Andrea Sovani, project manager of AVSI Burundi and the project ARTE

The three phases of the project

First comes the training in a center managed by Opde, Burundian organization and AVSI’s partner. Boys and girls can choose between five different training courses: baking, soap making, catering, mechanics and “small business”. In the same building complex, there are classes where illiterate students learn how to read and write. After four months of training, an internship. A real job placement.

We meet Jannette, 22, with a determination that leaves us stunned, she is the only woman in a class of 60 people to finish the mechanics course. The dream? To work for a big European company, but also to get married and start a family.

Being women is not simple

In a society still strongly patriarchal and tied to traditions, girls have kids early. Marriage is not an option and being a maiden is a sort of malediction. Statistics report 6.5 children per woman. However, the situation in cities and countryside, where families count up to 14 kids, is quite different. Social gaps determine the fate of people, but if you are a woman it is often a dead end street. This becomes evident in Buterere, area that goes from the airport to the countryside. After an hour of uneven road caused by the rains, we reach a small agglomeration of houses of clay and shacks.

Forward, together

The thing that stands out more is the crowd of kids, some lively, some other more suspicious. There is a lot of them and it is not clear where they come from. After taking a closer look, we see their parents sitting on towels on the ground. They are part of one of the savings groups coordinated by Casobu, another organization of Bujumbura that collaborates with AVSI. The starting point is that unity is strength. With this mantra, young people are persuaded to put together a core capital to start a business that can support the whole group. At present, there are around 70 people, divided in groups, that take part in this initiative. Among these people Emelyne, who explains how she can now provide for the basic needs of her family by putting together a few Burundian Francs.

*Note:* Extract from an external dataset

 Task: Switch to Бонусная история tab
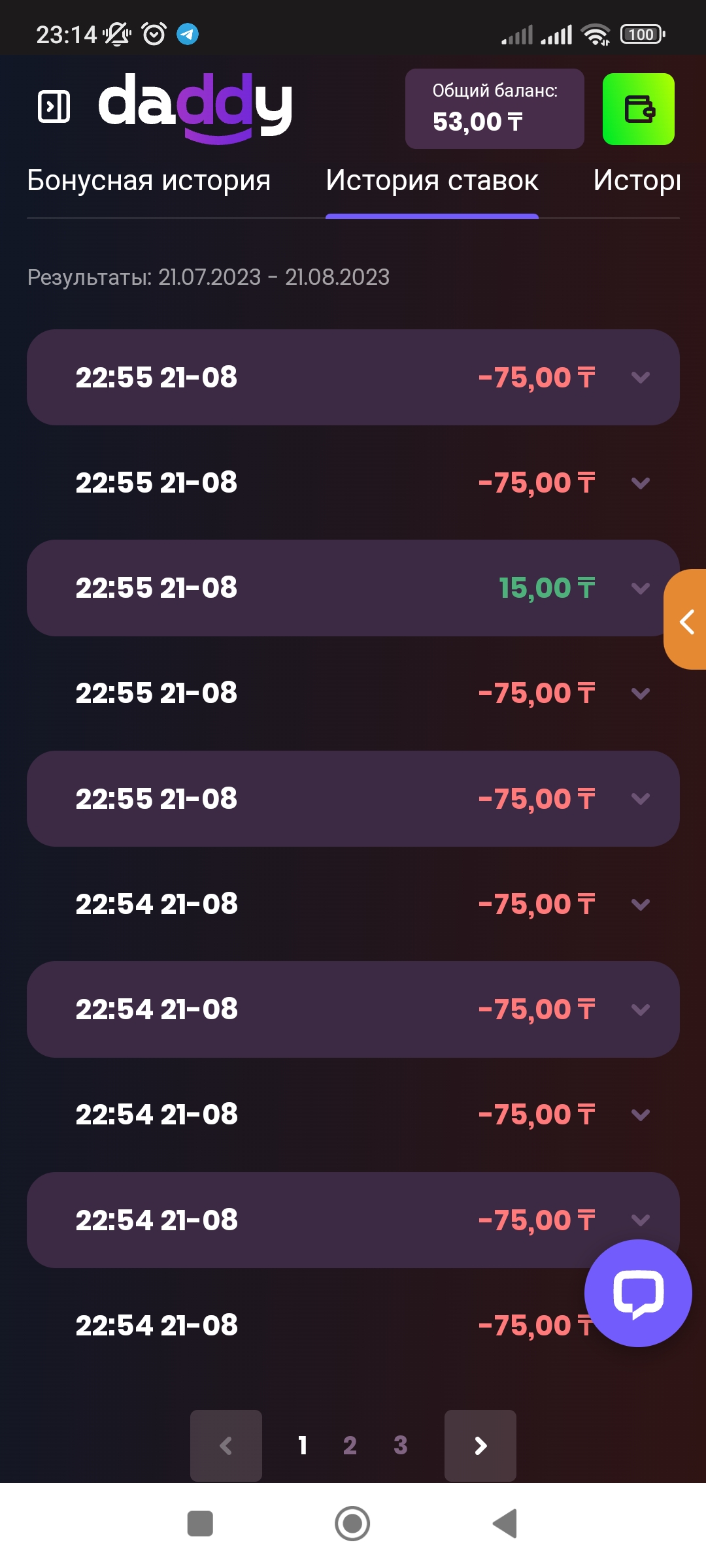[x=149, y=181]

Asna, the goddess of the market

Lastly, the job phase. Sometimes interns are hired, and when it happens it can really change the life of young people. Other times the same participants of the project start their own business. At the market of Kinama we meet the personification of entrepreneurship and of youth arising from a difficult situation. Sculpted cheekbones, open smile. Asna, 22, is sitting on a stall and she is surrounded by cabbage. Armed with a knife and with a bowl between her knees, she shreds cabbage making a sort of salad. This is her idea, an idea that marketing experts would call product differentiation. It can make you smile, but to buy that knife Asna saved the money she was granted as transportations refund during the 4 months of training course, and she walked every day for several hours instead, just to buy it.

Support ideas, encourage creativity and promote the idea of business is the purpose of the people that every day assist these young people. In the end it’s all about broadening the horizon, looking beyond and making it clear that today doesn’t end tomorrow, and that the future is like Burundi, a red and green soil to be cultivated.